Trecho do texto>
>>

Nos últimos dias, pesquisas apontam a proximidade de intenção de voto entre Barack Obama e Mitt Romney, não obstante o perfil inusual do candidato republicano, empresário de porte e membro de uma denominação religiosa pequena.

 

O fator principal para o resultado momentâneo é o marasmo econômico, refletido no dia-a-dia da população em alto índice de desemprego. Se cumprida a promessa de campanha presidencial de 2008, a modificação do norte na política externa poderia ter direcionado mais recursos para investimentos internos.

 

Nos primeiros meses de gestão, Barack Obama logo se defrontou com séria questão: modernizar o relacionamento com países-chaves do Oriente Médio e cercanias, o que abarcaria mesmo a Turquia, um dos aliados mais estratégicos, em função da importância geográfica (entre Europa e Ásia) cultural (muçulmano, porém laico política e democrático formalmente) e militar (membro da Organização do Tratado do Atlântico Norte – OTAN).

 

Há quase um século, com o fim do multissecular império otomano, o país tem sido o modelo de modernização adequado aos olhos do Ocidente. Nesse sentido, Mustafa Kemal Atartuk, primeiro presidente da Turquia, é referência sempre evocada, por conta do secularismo e do republicanismo.

<<

Dados fornecidos>
>>

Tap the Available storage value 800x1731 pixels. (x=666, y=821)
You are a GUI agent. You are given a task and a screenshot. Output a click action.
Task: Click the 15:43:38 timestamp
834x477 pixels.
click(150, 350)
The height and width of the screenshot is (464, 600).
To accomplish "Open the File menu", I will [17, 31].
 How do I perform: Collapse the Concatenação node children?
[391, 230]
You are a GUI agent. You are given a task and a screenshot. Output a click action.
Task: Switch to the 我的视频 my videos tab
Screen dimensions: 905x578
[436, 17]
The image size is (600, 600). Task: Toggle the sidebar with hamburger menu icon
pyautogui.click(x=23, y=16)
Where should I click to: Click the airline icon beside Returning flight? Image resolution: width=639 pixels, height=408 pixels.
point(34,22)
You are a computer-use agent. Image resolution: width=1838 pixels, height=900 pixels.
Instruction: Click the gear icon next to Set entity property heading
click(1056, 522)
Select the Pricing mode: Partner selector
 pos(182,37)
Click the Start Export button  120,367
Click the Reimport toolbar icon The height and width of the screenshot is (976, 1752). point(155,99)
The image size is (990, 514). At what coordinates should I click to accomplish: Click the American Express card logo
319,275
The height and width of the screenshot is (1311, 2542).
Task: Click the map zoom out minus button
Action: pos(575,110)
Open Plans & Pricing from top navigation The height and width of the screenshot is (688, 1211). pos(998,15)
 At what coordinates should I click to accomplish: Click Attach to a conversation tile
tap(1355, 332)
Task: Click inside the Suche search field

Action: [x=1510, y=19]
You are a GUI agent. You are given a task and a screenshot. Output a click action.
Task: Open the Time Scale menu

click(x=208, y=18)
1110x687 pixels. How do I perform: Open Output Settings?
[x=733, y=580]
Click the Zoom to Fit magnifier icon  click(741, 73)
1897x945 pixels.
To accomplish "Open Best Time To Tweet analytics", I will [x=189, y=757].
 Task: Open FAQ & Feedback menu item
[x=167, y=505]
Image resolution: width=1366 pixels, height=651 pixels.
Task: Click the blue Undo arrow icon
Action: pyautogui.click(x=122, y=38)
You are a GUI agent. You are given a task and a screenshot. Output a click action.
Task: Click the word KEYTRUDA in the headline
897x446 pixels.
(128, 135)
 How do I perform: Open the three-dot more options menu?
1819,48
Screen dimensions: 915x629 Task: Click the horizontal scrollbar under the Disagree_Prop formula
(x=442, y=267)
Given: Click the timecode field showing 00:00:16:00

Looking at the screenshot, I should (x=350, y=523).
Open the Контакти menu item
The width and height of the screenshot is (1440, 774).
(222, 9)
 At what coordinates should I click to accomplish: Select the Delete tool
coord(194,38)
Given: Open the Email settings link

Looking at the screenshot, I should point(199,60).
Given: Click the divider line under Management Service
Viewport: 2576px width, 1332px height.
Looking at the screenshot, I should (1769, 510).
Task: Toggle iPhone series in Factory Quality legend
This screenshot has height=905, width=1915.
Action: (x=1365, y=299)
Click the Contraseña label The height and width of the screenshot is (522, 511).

<<

Trabalho a fazer>
- a) Com base no texto sobre Obama, Romney e a Turquia, responda às perguntas a seguir.
(i) Qual é o fator principal para o resultado momentâneo das pesquisas?
(ii) De qual organização militar a Turquia é membro?
(iii) O fim de qual império é mencionado no texto?
- b) Prossiga o texto sobre Obama, Romney e a Turquia a partir da última frase apresentada.

Respostas por tarefa>
- a)
(i) O marasmo econômico, refletido no alto índice de desemprego.
(ii) Da Organização do Tratado do Atlântico Norte (OTAN).
(iii) Do império otomano.

- b)
Em 2003, Ancara opôs-se de maneira firme à invasão do Iraque, com o qual compartilha fronteira.

 

Receava-se que a instabilidade no caso de guerra chegar ao seu território, em vista das aspirações autônomas ou até nacionalistas da significativa comunidade curda – cerca de 1/5 da população total –, incompatíveis com o caráter unitário daquele Estado. Quase dez anos mais tarde, o governo turco tem preocupação semelhante, por causa da longa crise política na Síria.

 

Em abril de 2009, Obama deslocou-se à capital turca, com a aspiração de diluir o distanciamento. Embora de maneira cautelosa, ele mencionou a necessidade de solucionar-se o impasse sobre a soberania do Chipre, território dividido entre turcos e cipriotas desde 1974.

 

Sem isso, ainda que sem relacionar diretamente, o desejo da Turquia de ingressar na União Européia continuará dificultado em face da oposição de Nicósia e de Atenas, mesmo reconhecida a legitimidade de participação.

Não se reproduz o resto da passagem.